Input records =
++++

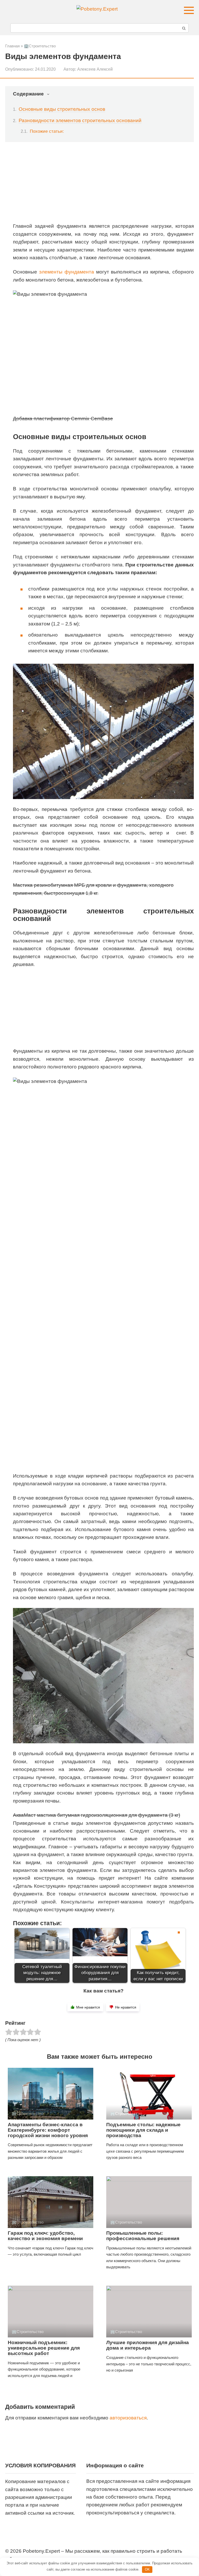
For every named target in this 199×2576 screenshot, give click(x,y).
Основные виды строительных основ (62, 109)
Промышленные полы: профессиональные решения (142, 2235)
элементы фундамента (66, 272)
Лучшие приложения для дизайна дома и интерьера (147, 2345)
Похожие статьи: (47, 131)
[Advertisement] (103, 186)
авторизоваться (128, 2417)
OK (147, 2569)
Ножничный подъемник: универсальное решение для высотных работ (44, 2348)
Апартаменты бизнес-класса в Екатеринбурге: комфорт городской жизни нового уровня (48, 2130)
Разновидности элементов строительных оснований (80, 120)
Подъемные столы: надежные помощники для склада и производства (143, 2130)
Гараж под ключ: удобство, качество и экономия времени (45, 2235)
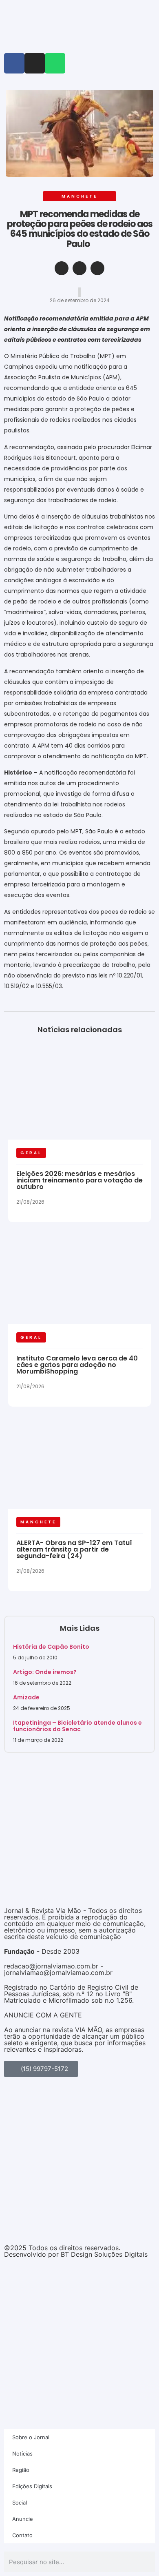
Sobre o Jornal (30, 2437)
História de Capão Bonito (51, 1647)
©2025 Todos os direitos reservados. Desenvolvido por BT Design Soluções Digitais (76, 2251)
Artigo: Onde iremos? (45, 1672)
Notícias (22, 2453)
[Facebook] (14, 63)
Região (20, 2470)
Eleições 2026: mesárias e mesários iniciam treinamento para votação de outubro (79, 1180)
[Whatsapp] (55, 63)
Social (19, 2502)
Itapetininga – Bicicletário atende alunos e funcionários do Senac (77, 1726)
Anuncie (22, 2519)
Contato (22, 2535)
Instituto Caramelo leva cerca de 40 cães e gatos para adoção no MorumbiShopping (77, 1365)
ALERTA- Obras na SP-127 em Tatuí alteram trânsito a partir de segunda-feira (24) (74, 1549)
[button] (61, 268)
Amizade (26, 1697)
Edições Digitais (32, 2486)
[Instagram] (34, 63)
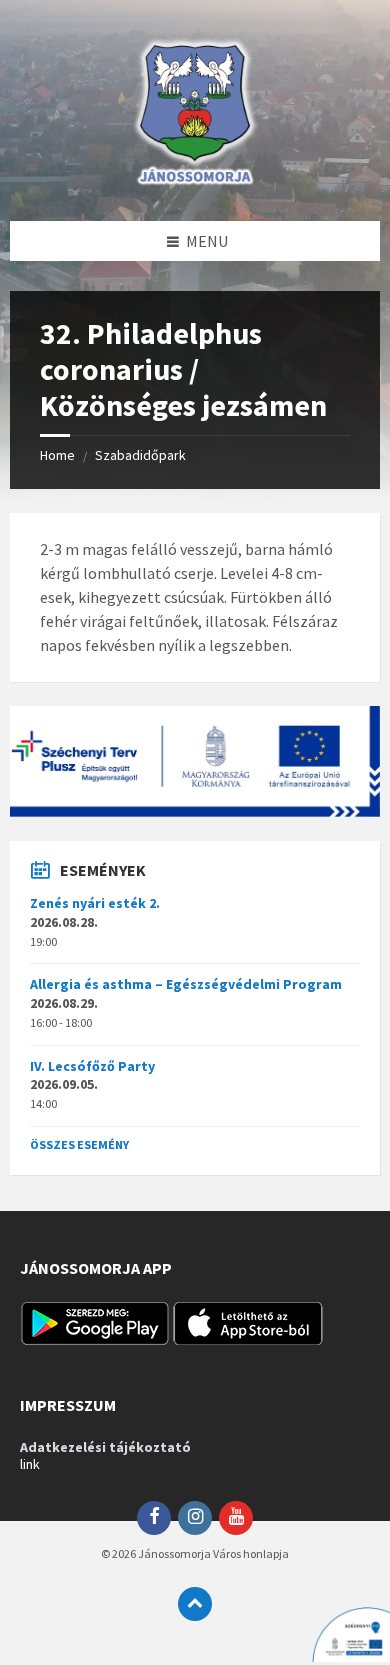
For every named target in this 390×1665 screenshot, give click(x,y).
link (30, 1464)
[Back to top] (195, 1604)
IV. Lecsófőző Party (92, 1066)
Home (57, 455)
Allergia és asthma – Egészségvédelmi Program (186, 984)
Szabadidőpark (140, 455)
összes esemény (79, 1144)
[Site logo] (195, 182)
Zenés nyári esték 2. (95, 903)
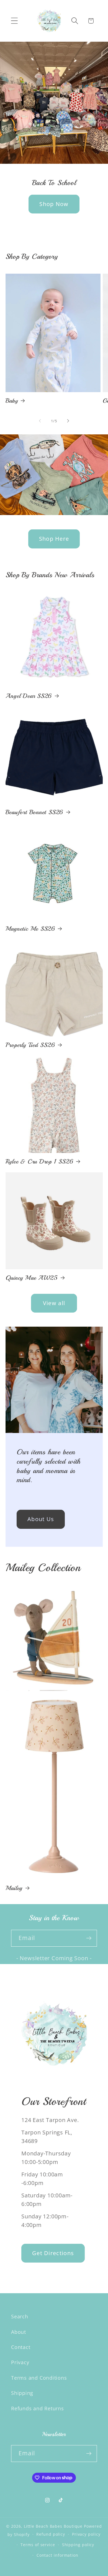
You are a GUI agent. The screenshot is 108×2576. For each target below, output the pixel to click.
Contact (20, 2347)
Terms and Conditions (39, 2377)
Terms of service (37, 2544)
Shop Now (53, 203)
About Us (40, 1519)
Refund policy (50, 2534)
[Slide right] (68, 421)
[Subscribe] (89, 1938)
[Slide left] (40, 421)
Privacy (20, 2362)
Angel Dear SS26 (29, 696)
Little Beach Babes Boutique (54, 2526)
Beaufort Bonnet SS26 (34, 812)
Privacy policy (86, 2534)
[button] (14, 21)
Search (19, 2316)
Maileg (14, 1888)
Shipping (22, 2393)
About (18, 2332)
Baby (12, 401)
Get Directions (53, 2252)
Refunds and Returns (37, 2408)
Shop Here (54, 538)
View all (54, 1303)
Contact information (57, 2555)
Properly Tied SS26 (30, 1045)
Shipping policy (78, 2544)
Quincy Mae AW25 (32, 1278)
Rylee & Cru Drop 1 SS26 (39, 1161)
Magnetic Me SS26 (30, 929)
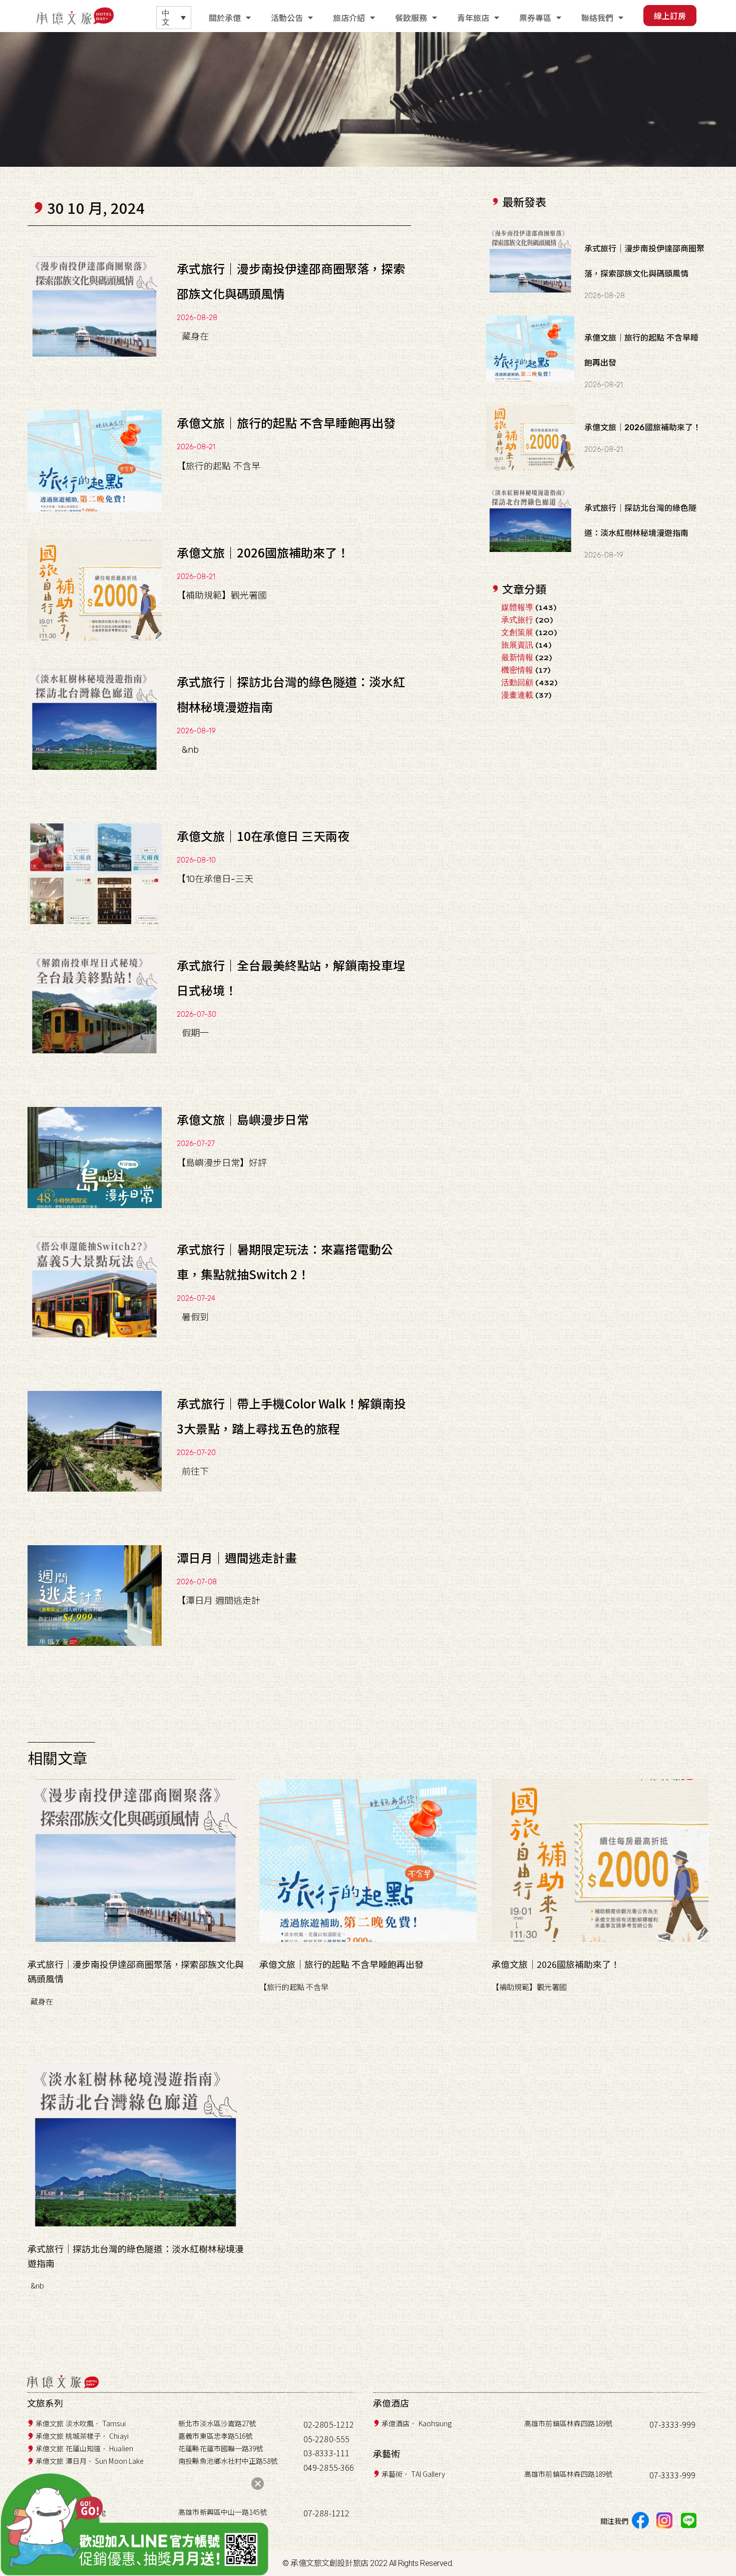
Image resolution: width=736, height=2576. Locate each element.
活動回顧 (517, 682)
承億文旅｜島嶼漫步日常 (243, 1119)
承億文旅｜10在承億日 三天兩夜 (263, 835)
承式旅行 (517, 620)
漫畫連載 (517, 695)
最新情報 (517, 657)
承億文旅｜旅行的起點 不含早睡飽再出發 (286, 422)
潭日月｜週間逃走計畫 (237, 1557)
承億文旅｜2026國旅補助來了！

++++

Problem statement =
From the entries above, copy each line holding "para".

Reply to the exercise =
Eleições 2026: mesárias e mesários iniciam treinamento para votação de outubro (79, 1180)
Instituto Caramelo leva cerca de 40 cães e gatos para adoção no MorumbiShopping (77, 1365)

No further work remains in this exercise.